WINNEBAGO COUNTY (WREX) — Winnebago County State’s Attorney Marilyn Hite Ross has filed a Motion to Reconsider over a recent judgment from Judge Donna Honzel that granted Chairman Frank Haney a special prosecutor in his fight to regain his executive power as chairman.

Last month, Honzel appointed Haney’s personal attorney, Ken Florey, as special prosecutor in his lawsuit against the Winnebago County Board.  At the time, Hite Ross had filed a motion to have the petition for special legal representation dismissed.  Honzel denied that motion and then appointed Florey as the special state’s attorney.

However, new court documents, obtained by 13 WREX, show Hite Ross has asked the judge to reconsider both of those decisions.

On Monday, July 8, Deputy State’s Attorney David Kurlinkus filed three new motions in Winnebago County court on behalf of Hite Ross. The first two are motions to reconsider the judgments listed above.

The first motion questions the legality of the court appointing a special prosecutor in the case.  Haney argued Hite Ross had a conflict of interest in representing him in his lawsuit against the board, as she serves as legal counsel for both parties. The new motion argues that despite Haney’s attempt to show numerous political disagreements between he and the state’s attorney, those alone do not prove actual legal conflict.
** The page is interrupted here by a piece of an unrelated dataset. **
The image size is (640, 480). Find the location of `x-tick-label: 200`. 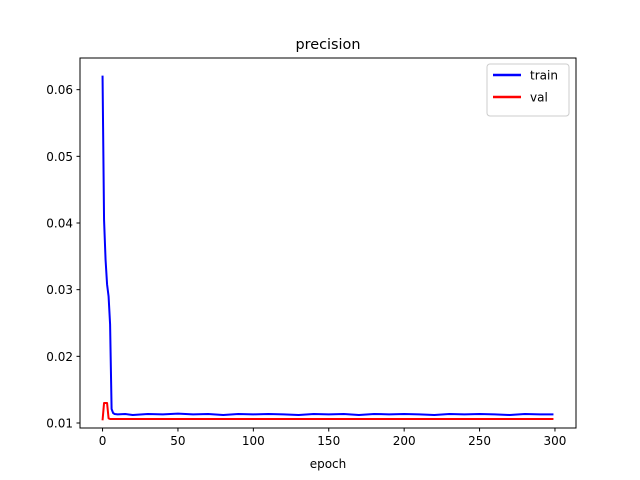

x-tick-label: 200 is located at coordinates (404, 441).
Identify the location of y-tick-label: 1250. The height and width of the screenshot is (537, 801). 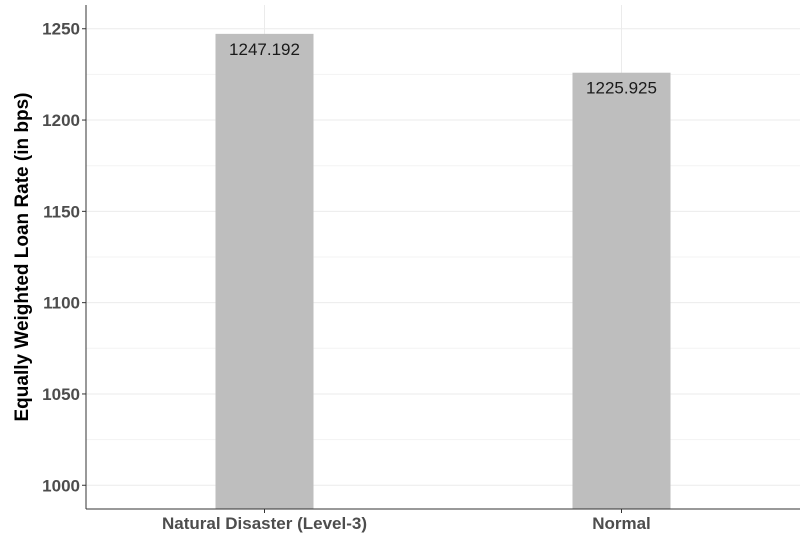
(61, 30).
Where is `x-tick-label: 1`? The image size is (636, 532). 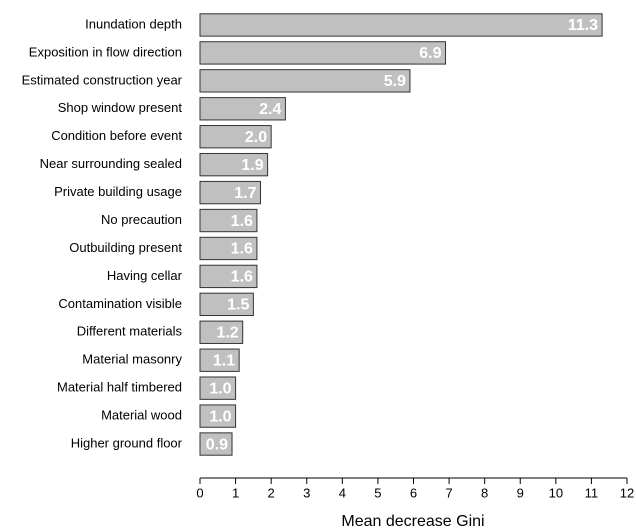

It also questions the idea of Haney’s perceived ‘vested rights’ as chairman.  Haney initially argued the county board did not have the right to take away the chairman’s powers through ordinance because voters elected him with that power and authority already in place. He said it’s reasonable to think voters wanted him to have that authority during his time in office.
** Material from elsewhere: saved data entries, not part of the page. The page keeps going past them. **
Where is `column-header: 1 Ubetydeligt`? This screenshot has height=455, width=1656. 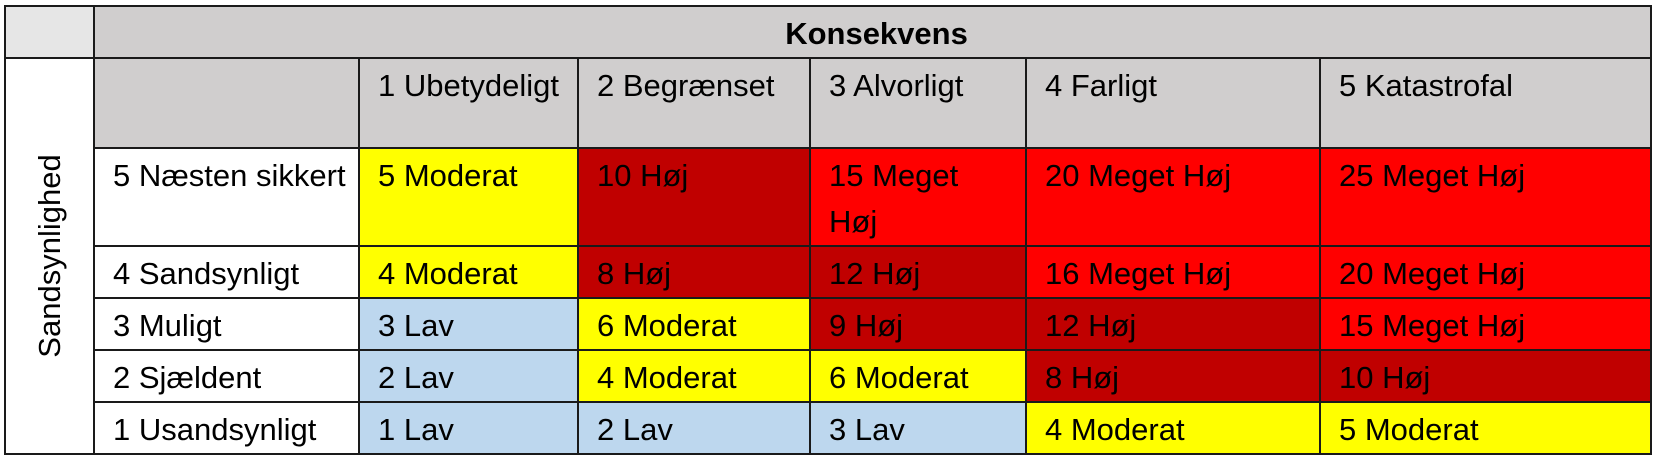 column-header: 1 Ubetydeligt is located at coordinates (468, 103).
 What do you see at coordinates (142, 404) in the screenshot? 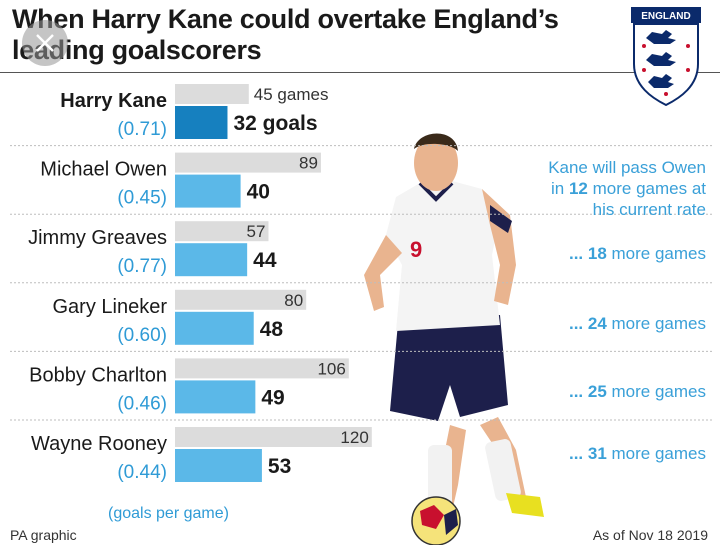
I see `goals-per-game-label: (0.46)` at bounding box center [142, 404].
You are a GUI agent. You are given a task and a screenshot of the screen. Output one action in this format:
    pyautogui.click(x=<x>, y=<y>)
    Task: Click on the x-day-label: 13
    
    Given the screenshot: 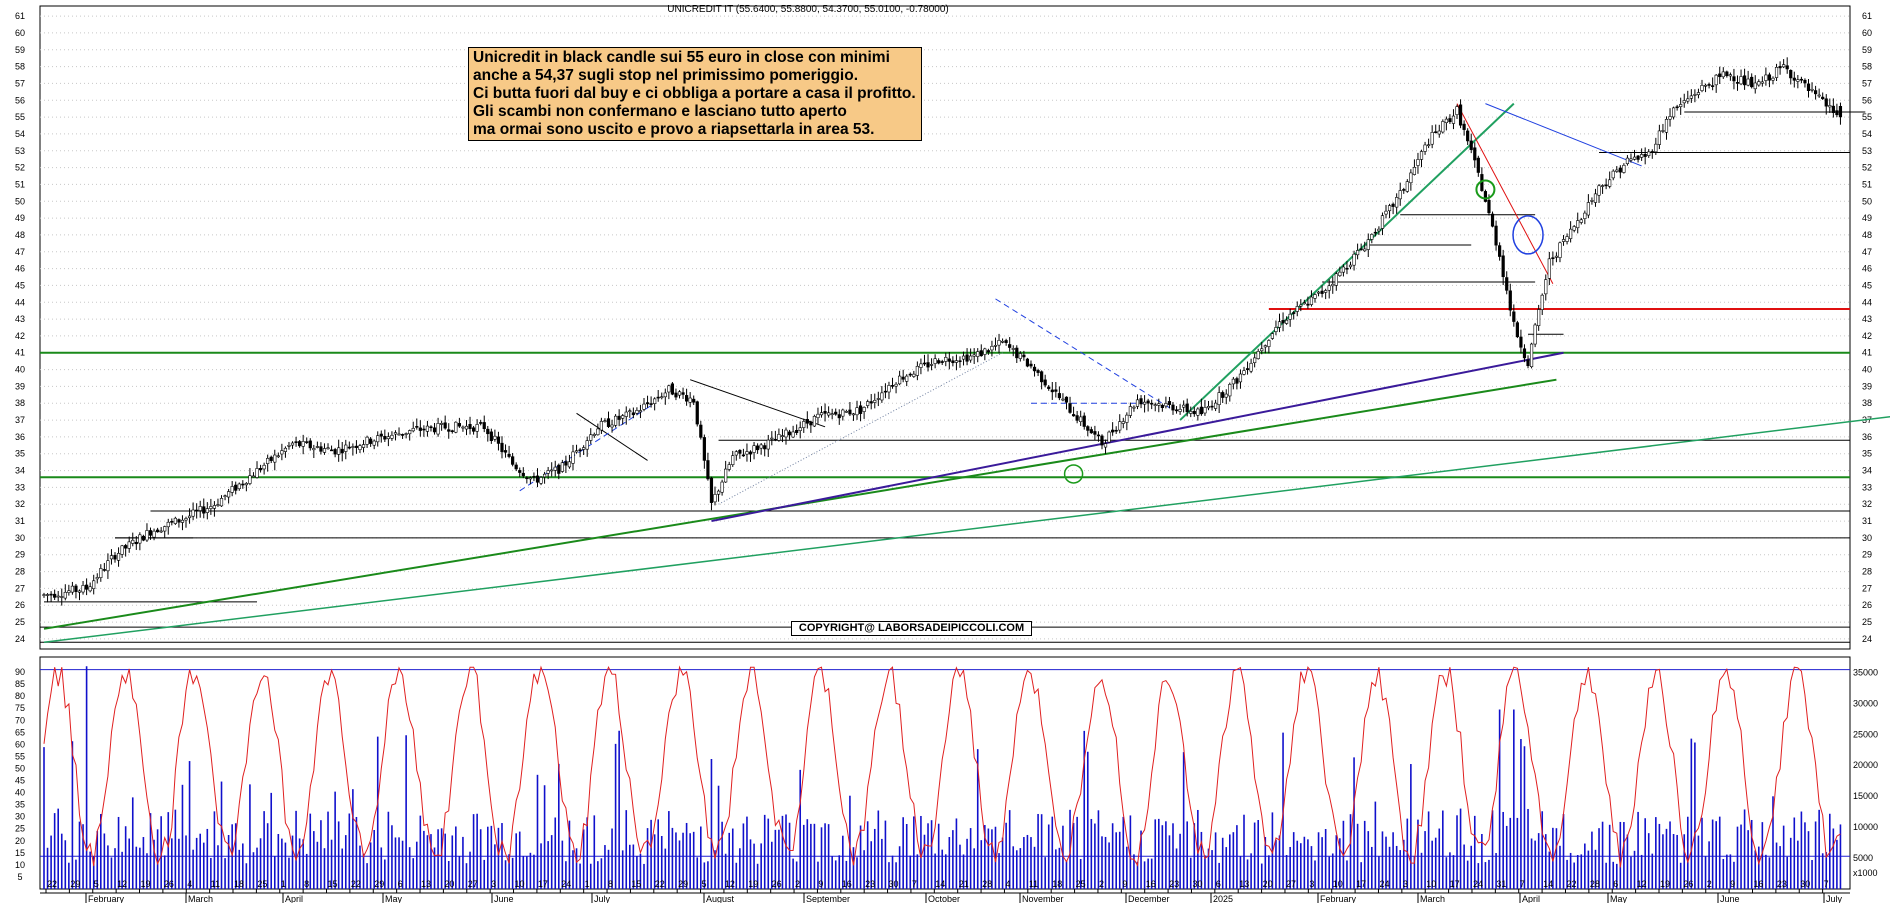 What is the action you would take?
    pyautogui.click(x=426, y=884)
Hite Ross’s motion disagreed, arguing “the ability of the county board to make changes to duties and powers of the county board chairman is clearly contemplated by the Illinois Constitution.”  She goes onto argue “there is no language in statute or in the Illinois Constitution which indicates that there is a limitation on when those ordinances can be passed.”

Haney told 13 WREX last month that people voted for him to do a job that he can no longer do because of the ordinances passed by the county board.

Hite Ross argued the reasons stated in her motions prove the chairman did not establish an actual conflict of interest and that should nullify the appointment of the special prosecutor.

A second motion cites a former case in which Florey represented the county board in a lawsuit against former Chief Judge Joe McGraw.  In it, she argues Florey’s involvement as the county’s legal counsel should prohibit him from representing a client (Haney) who is now suing the county board.

The motion states “the state’s attorney should be given the opportunity to have a hearing on the specific appointment of Mr. Florey so that the question of whether the subject matter of the current appointment is closely enough related to his prior representation to constitute a conflict of interest prohibiting his appointment as special prosecutor can be raised and considered by the Court.”

Florey told 13 WREX Thursday that it was clear in the initial court process that if the state’s attorney’s attempt to have the petition for a special prosecutor dismissed was denied, the next step would be to have him named the special state’s attorney.

A hearing has been set for July 24 in front of Judge Donna Honzel for these motions to be officially heard.  Until then, Haney and his legal team will be unable to file an official complaint with the court regarding the actions taken by the county board.

That step was required within 30 days of the initial ruling but had not happened by the time the new motions were filed by the state’s attorney.